= Association of Cricket Umpires and Scorers =

The Association of Cricket Umpires and Scorers (commonly abbreviated as the ACU&S) was established in 1953 by the umpire Tom Smith as the Association of Cricket Umpires (the scorers were included in the title several years later), in order to provide training and advice to cricket officials. It had a membership exceeding 8,000 in countries all over the world before it was merged with the ECB Officials Association on 1 January 2008.

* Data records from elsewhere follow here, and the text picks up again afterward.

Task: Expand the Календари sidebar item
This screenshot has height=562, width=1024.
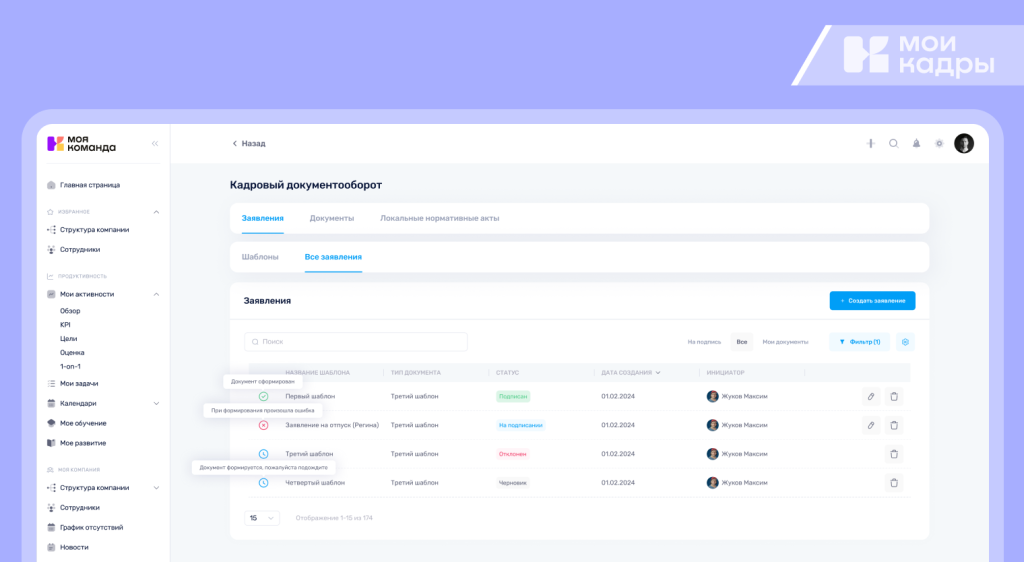Action: [156, 403]
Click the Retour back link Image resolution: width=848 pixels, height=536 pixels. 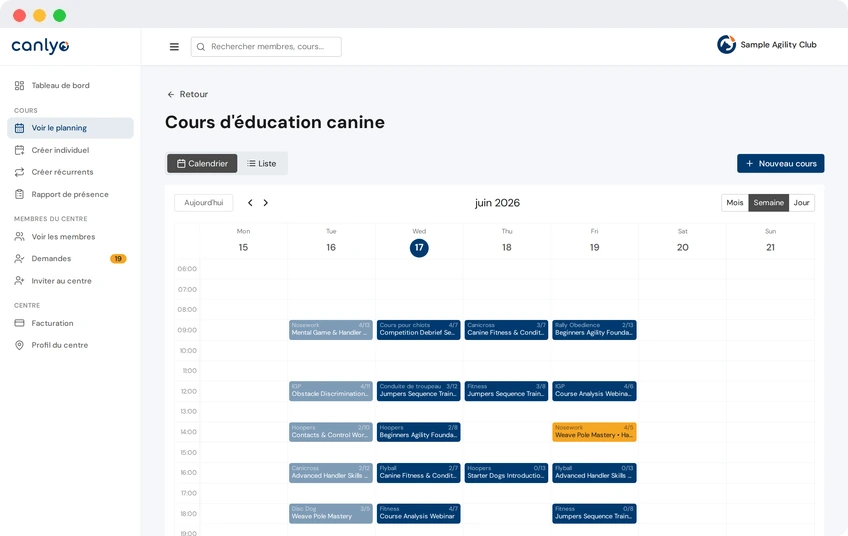pyautogui.click(x=188, y=94)
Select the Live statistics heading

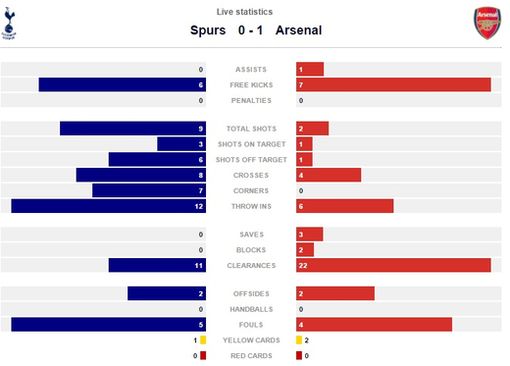[x=245, y=12]
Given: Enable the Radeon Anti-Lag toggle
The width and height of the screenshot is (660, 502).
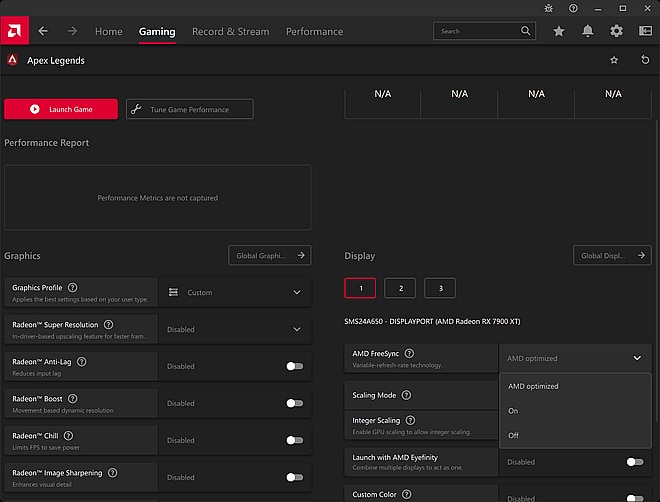Looking at the screenshot, I should [x=294, y=366].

The ACU&S also had the duty of assigning qualified umpires and scorers to cricket matches around the world. It was funded by membership fees, sponsorship, advertising in its quarterly newsletter How's That, and the profits from selling official umpire and scorer accessories and clothing.

==Merger==
In December 2007, the membership of the ACU&S voted (67% for, 33% against on a low turnout) to merge with the ECB Officials Association [ECB OA]. This ended a period of uncertainty during which various claims were made both about the Association's financial stability and its internal governance. This new organisation eventually became the ECB Association of Cricket Officials. The move was criticised by some who viewed it a cynical move by the ECB as a means to secure additional funding by Sport England as well as by overseas members who believed that an organisation under the auspices of the ECB would not have the same interest in them as the ACU&S, which had supported members across the world. Supporters of the merger argued that integration with the ECB would raise the profile of umpiring and scoring, provide much needed funds, improve training and put an end to the multitude of official bodies that had begun after alleged irregularities in administration had come to light. This aspiration to improve training must sound rather hollow now ECB no longer examines candidates for knowledge of the Laws of Cricket. 5 Gloucestershire Association of Cricket Umpires and Scorers minutes 18 November 2017.

==Association textbook==
The textbook, Cricket Umpiring and Scoring, was first published in 1957 under the authorship of Colonel Rowan Rait Kerr. Later editions were edited by Tom Smith, MBE. Later revisions were undertaken by Sheila Hill, MBE, and Robbie Robins in about 1992, when the name was changed to Tom Smith's Cricket Umpiring and Scoring at the suggestion of Colin Pearson as a permanent honour to the founder. The changes to the Laws of cricket in 2000 required a substantial re-write and this was undertaken by Colin Edwards, Graeme Lowrie (NZ), and Graham Cooper. The new edition was published by Weidenfeld & Nicolson in 2004.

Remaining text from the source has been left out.